Print Directory command
 
I'm looking to find a command from within terminal that will give me something along the lines of

print all images /entire-path/to-directory

ideally bringing up the GUI to allow me to choose which printer etc. (so I can choose if I want to print to PDF or to CUPS) it simply takes too long to open each photo, FILE, PRINT

megerdin 12-20-2008 09:12 AM

i thinks not.
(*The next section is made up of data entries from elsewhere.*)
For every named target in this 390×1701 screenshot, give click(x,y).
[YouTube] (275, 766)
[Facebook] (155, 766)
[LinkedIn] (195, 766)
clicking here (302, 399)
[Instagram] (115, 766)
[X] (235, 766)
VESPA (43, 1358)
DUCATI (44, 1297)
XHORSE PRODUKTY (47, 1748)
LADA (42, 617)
U can use lpr command to print a single OR more.

Quote:

lpr file1 file2 file 3

catholiclibertarian 12-20-2008 09:03 PM

is there not a way to edit lpr to allow it to print the whole directory, at least if the directory only includes images?

how about an option of selecting multiple files in thunar (or konqueror, etc.) and then right clicking and select print.

Could creating a shortcut to lpr within the right click menu give me this option?

megerdin 12-21-2008 06:33 AM

I m confused some other may help you.

Disillusionist 12-21-2008 06:53 AM

With Nautilus you can right-click "open with" choose "open with another application" type lpr

Then when you right-click "open with" choose "open with lpr"

From a command line if you wanted to print all jpg files you could:
Code:

for file in $(ls *.jpg); do
  lpr $file
done


PTrenholme 12-21-2008 07:24 AM

Or, even simpler, lpr *.jpg. But that assumes that all you image files have a jpg extension.

If, instead, you wanted to print every file in, say, an "images" sub-directory of your current directory, you could do a lpr images/* or something similar. See info bash under "Basic Shell Features" in the "Shell Expansion" section for a description of how the shell expands things like "*" and so on.

Also, look at man lpr for a description of the lpr command options.

shane25119 12-21-2008 11:47 AM

It seems what you want is a graphical program to select which images to print- kind of like WinXP does.

Try Picassa for Linux- I'm pretty sure it allows you to do that.

upchucky 12-21-2008 06:51 PM

i think fspot also lets u do that and name time date stamp them too

catholiclibertarian 12-22-2008 05:41 PM

I actually would prefer to do it from the command line. Thanks for the assistance! I can't wait to try it.